Num dia de domingo
Não era carnaval, mas o povo foi para a praça. Muitos de nós levávamos ainda muitas feridas abertas, que escondíamos atrás de um silêncio ensurdecedor. Mas não há vazio que não possa ser preenchido. Precisávamos de um momento. Talvez ainda precisássemos de muito mais, mas aquele encontro era imprescindível. Foi como tinha que ser. Ela chegou, ainda estava com um pouco de preguiça, mas se permitiu ser e estar. Levou com ela um pote com pequenas partículas do dourado do sol. Sem pudor, se vestiu de astro-rainha. Recuperou parte do brilho radioso que sempre a acompanhou. Fez brincadeiras e foi espalhando um pouco do brilho que tinha em mãos com todos nós. Também jogou um pouco no ar e levou sua luminosidade para alguns metros mais longe. Abriu-se um sorriso.
Eu a vi abraçar muita gente. Gente de todo canto, gente de todo jeito, gente de toda cor, gente de toda forma. Emprestava, generosamente, um pouco do seu brilho a todos que envolvia com seus braços. Ria-se disso, dizendo que a outra pessoa saía suja do abraço. Mal sabia que elas eram iluminadas. Os tambores foram chegando e entrando em forma. Nos postamos diante deles. Ouvíamos sua vibração e ela fazia nossas células cansadas vibrarem junto. Acordou sentimentos que estavam há muito tempo sufocados pelo ar pesado, pela nuvem densa e triste que pairava sobre todos. Havia uma troca de energia que nos levava para outro canto. Estava de olhos fechados, mas via o calor das batidas ritmadas. De repente, formou-se uma roda. Senti ela me puxar pelo braço. “Vamos!” Fui. Nos juntamos à ciranda. Redescobrimos a brincadeira de roda. Redescobrimos o gosto e o sabor da festa.
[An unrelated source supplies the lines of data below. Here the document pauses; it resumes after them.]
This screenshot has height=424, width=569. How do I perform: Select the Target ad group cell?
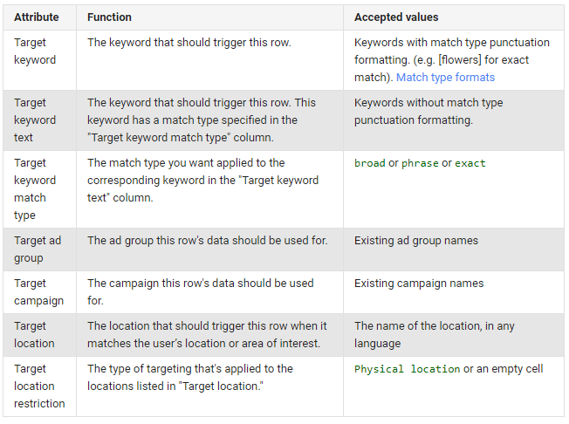pyautogui.click(x=39, y=250)
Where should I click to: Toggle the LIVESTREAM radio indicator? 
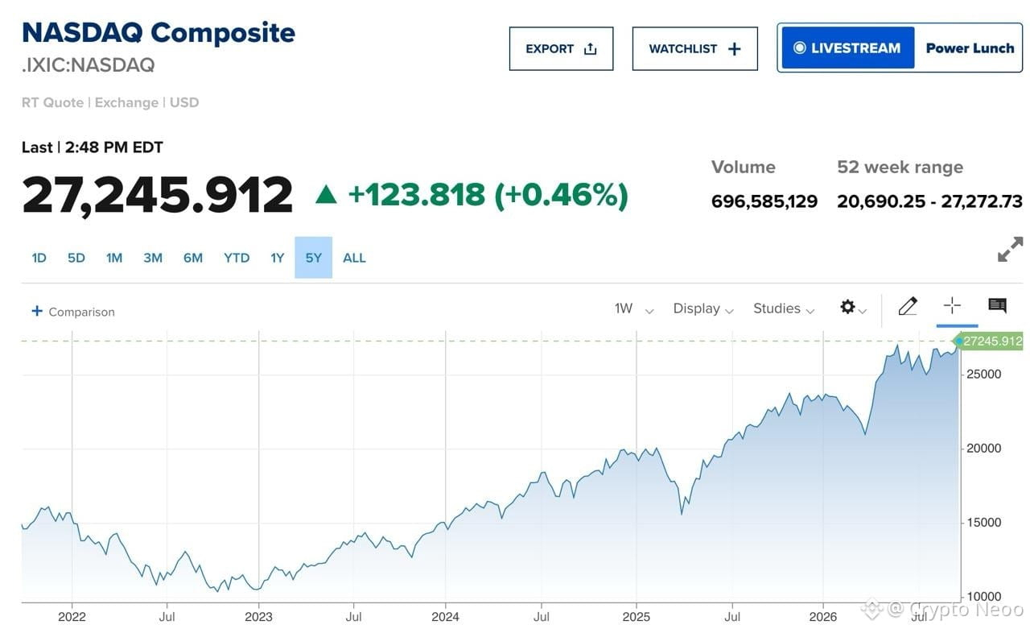tap(799, 48)
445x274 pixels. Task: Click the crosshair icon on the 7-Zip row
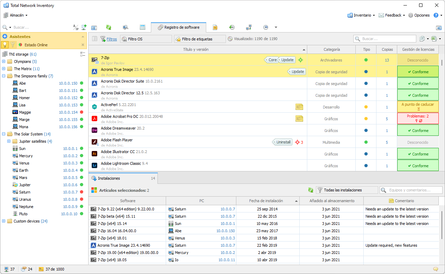tap(300, 60)
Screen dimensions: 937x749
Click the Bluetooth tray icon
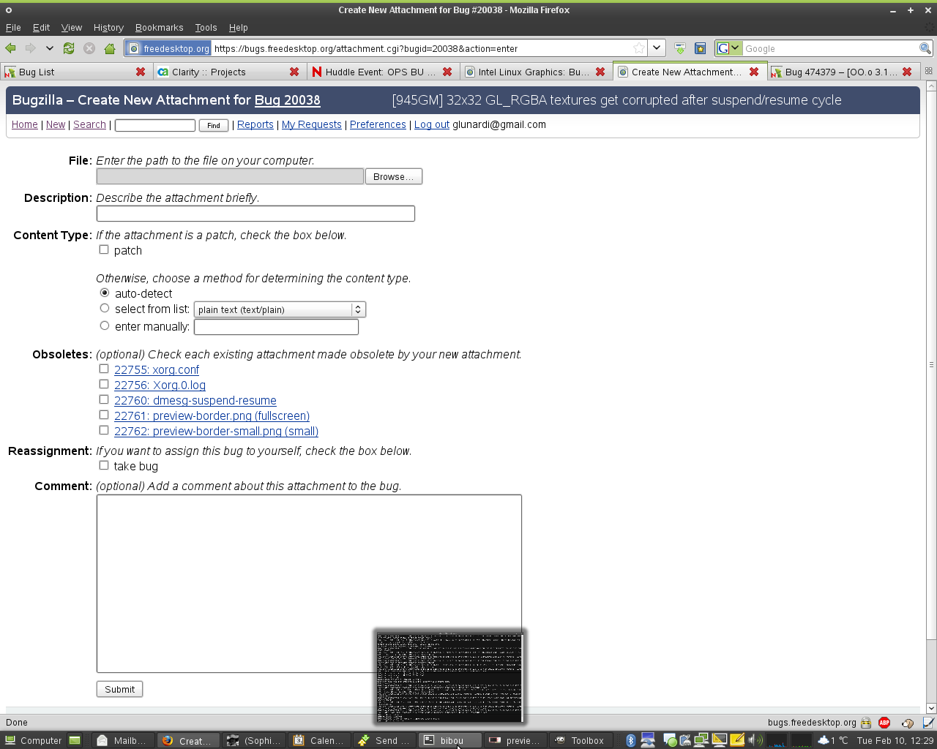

As mãos se soltaram e voltamos a rodear os tambores. No dia abafado e quente, os corpos suavam até encharcar os cabelos e buscávamos abrigos nas sombras das árvores, onde encontrávamos frescor. Foi quando os céus nos presentearam com um pé de vento, que, pelos meus cálculos, durou alguns minutos. Gentilmente, a brisa roubou de nós um pouco do brilho e fez cair lentamente folhas de árvore em trajetórias fluidas, jogando sobre nós um confete natural. O brilho levado pelo vento não fez falta. Porque àquela altura, já estávamos emitindo nossa própria luz.
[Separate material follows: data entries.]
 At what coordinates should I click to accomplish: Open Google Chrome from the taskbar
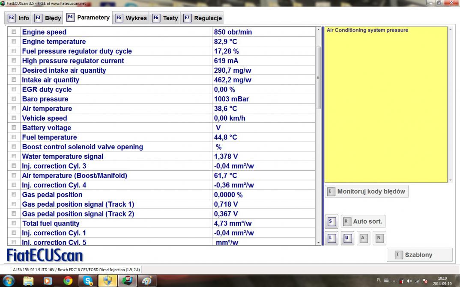click(x=68, y=281)
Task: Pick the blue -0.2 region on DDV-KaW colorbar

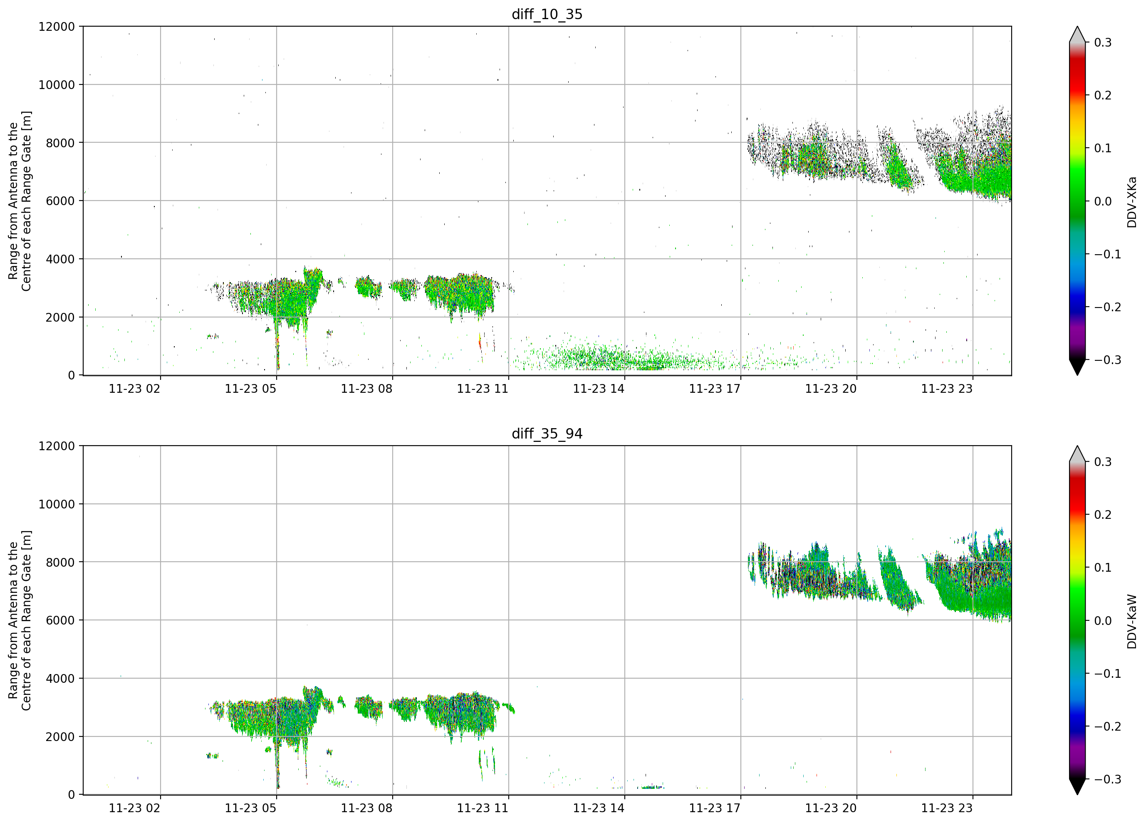Action: (x=1077, y=726)
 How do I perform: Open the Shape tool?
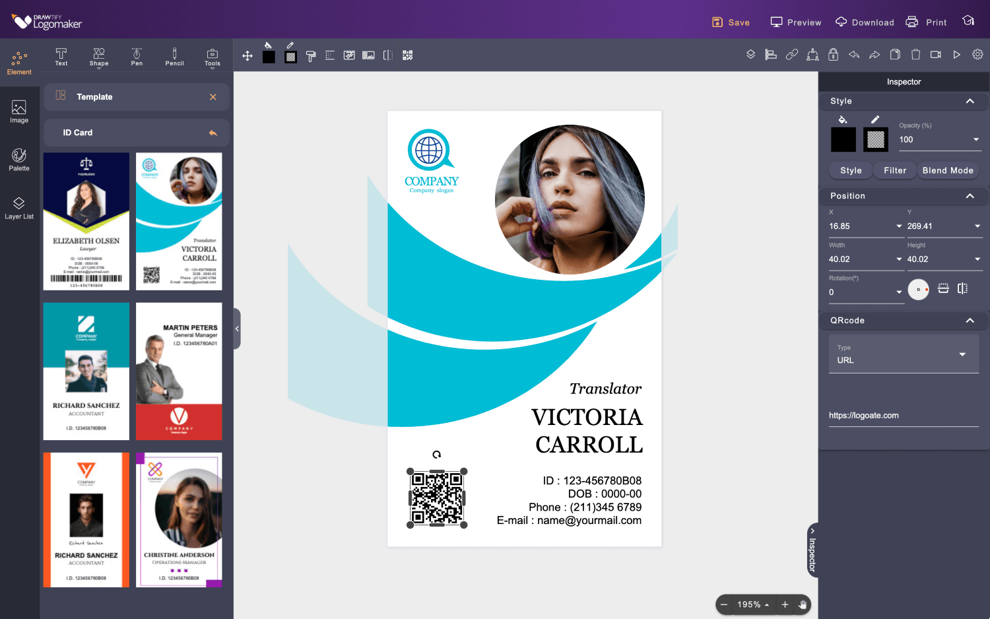[x=99, y=57]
Seguimos cantando, dançando, encontrando pessoas, conhecendo outras. A paleta cinza que poluía o olhar há algum tempo foi se dissipando. A energia daquele carnaval fora de época nos fez voltar a ver vida, a interagir com esse mistério, a despertar de toda e qualquer dureza alienante do cotidiano. Ela nos alimentou e matou uma sede que durou tempo demais.
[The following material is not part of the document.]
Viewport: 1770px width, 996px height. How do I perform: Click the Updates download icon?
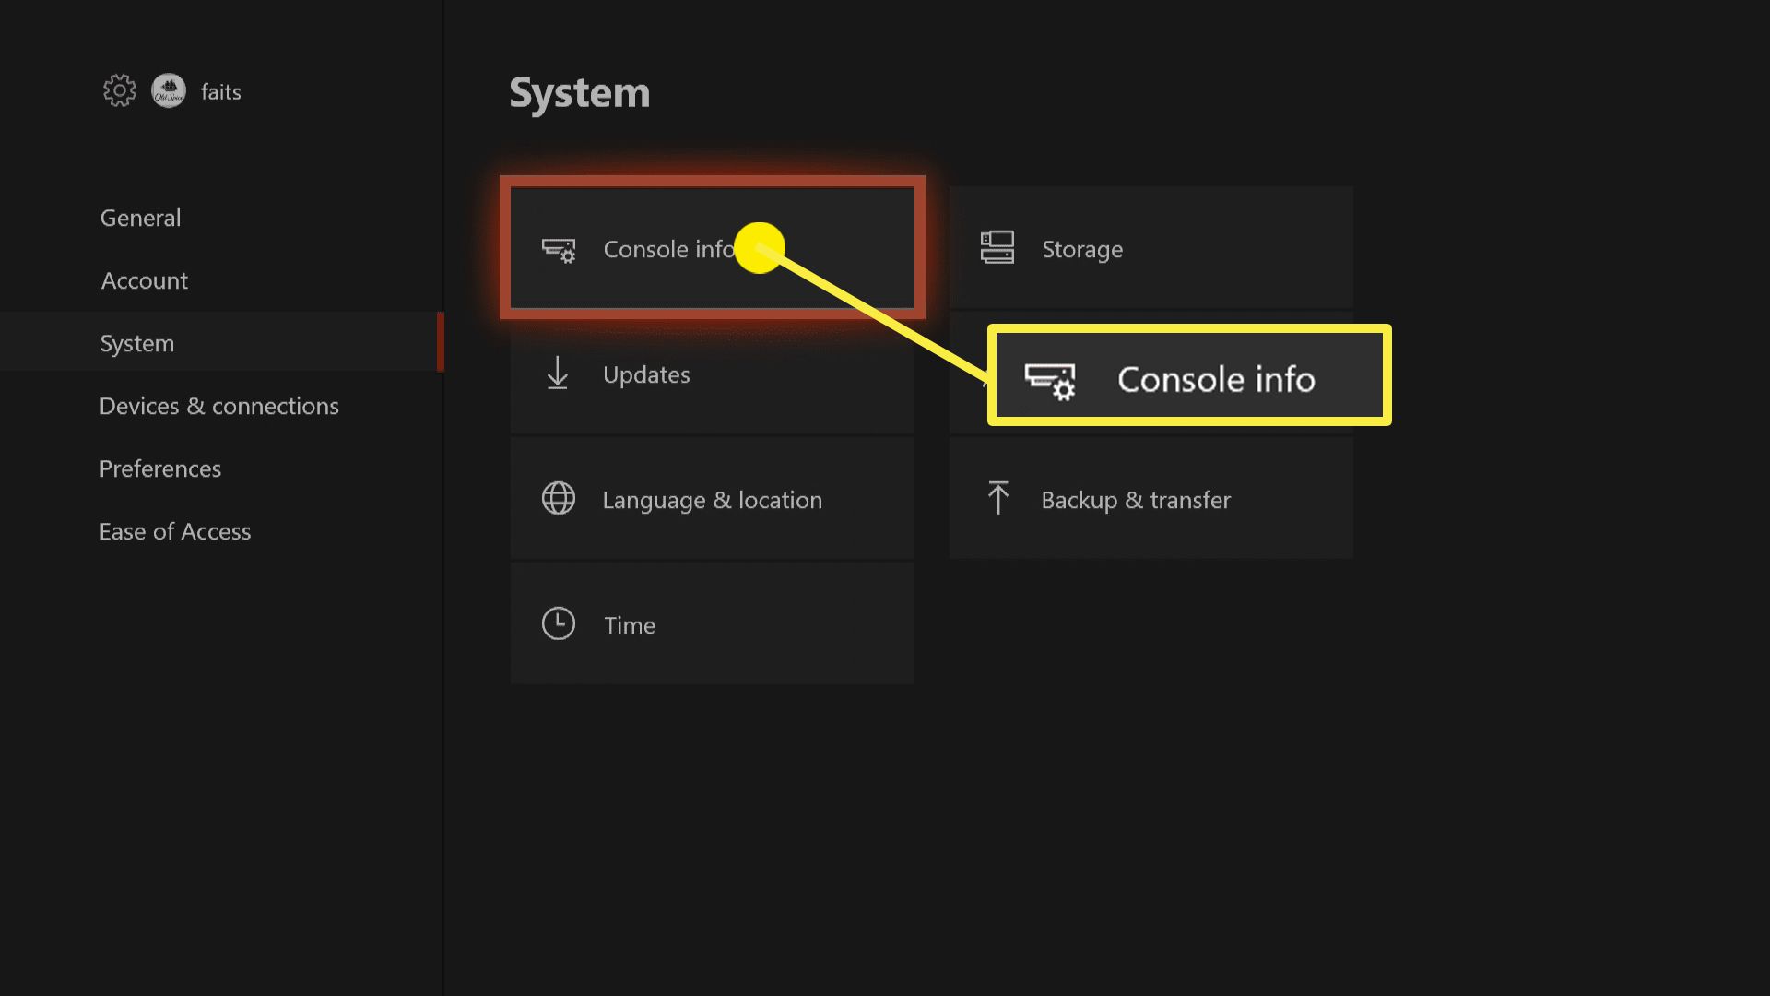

Quando cheguei em casa, ainda tinha pedaços de sol na minha pele. Sorri sozinho, enquanto cantarolava, “Santa Clara clareou e quando aqui chegar vai clarear”. Enquanto soubermos o valor da festa, do compartilhar esse momento, vamos estar esperando para rever essa luz, esse momento do povo. Juntos. Abraçados. Alegres. Pelas praças e pelas ruas da cidade. Continuamos cientes de que nada será como antes. Mas vai resistir em nossos corpos um gosto do sol que dividimos.